• **Problem**: Please pull out each line of the records below that contains the string "height", treating uppercase and lowercase as different.

• **Available data**:
_ _ _ _ _

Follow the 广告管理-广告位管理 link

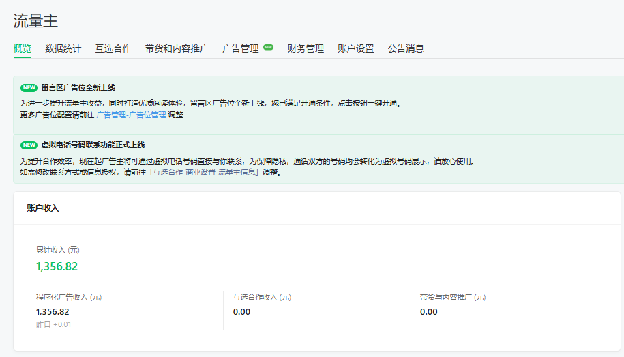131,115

_ _ _ _ _

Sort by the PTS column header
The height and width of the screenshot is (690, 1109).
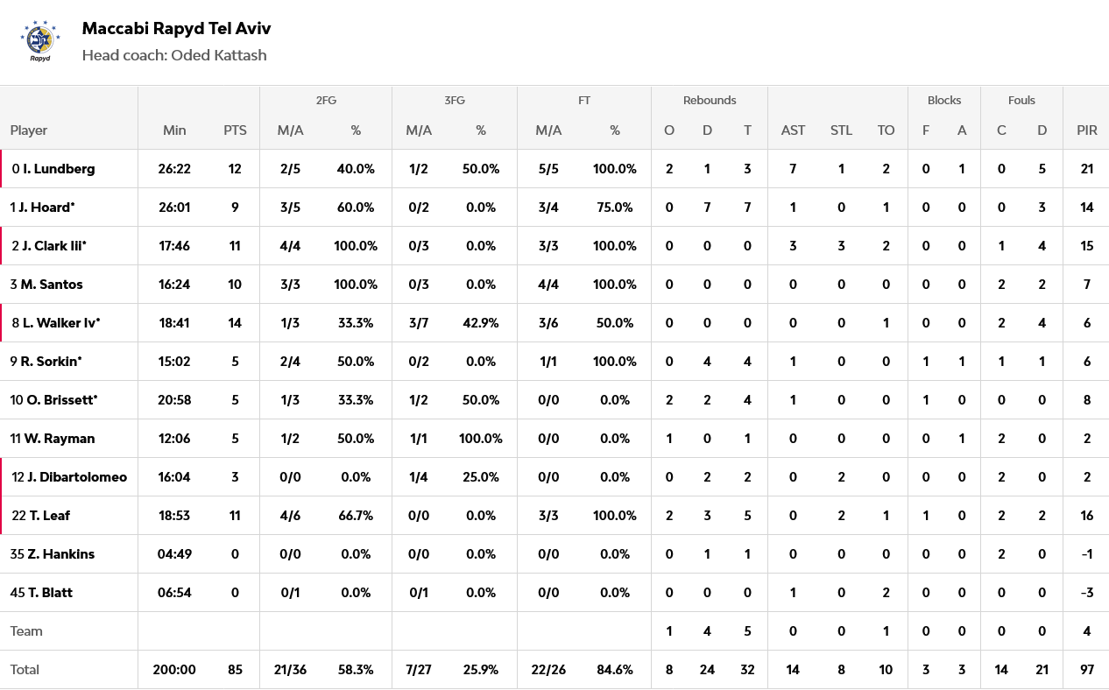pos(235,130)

_ _ _ _ _

• **The completed task**:
The height and width of the screenshot is (690, 1109).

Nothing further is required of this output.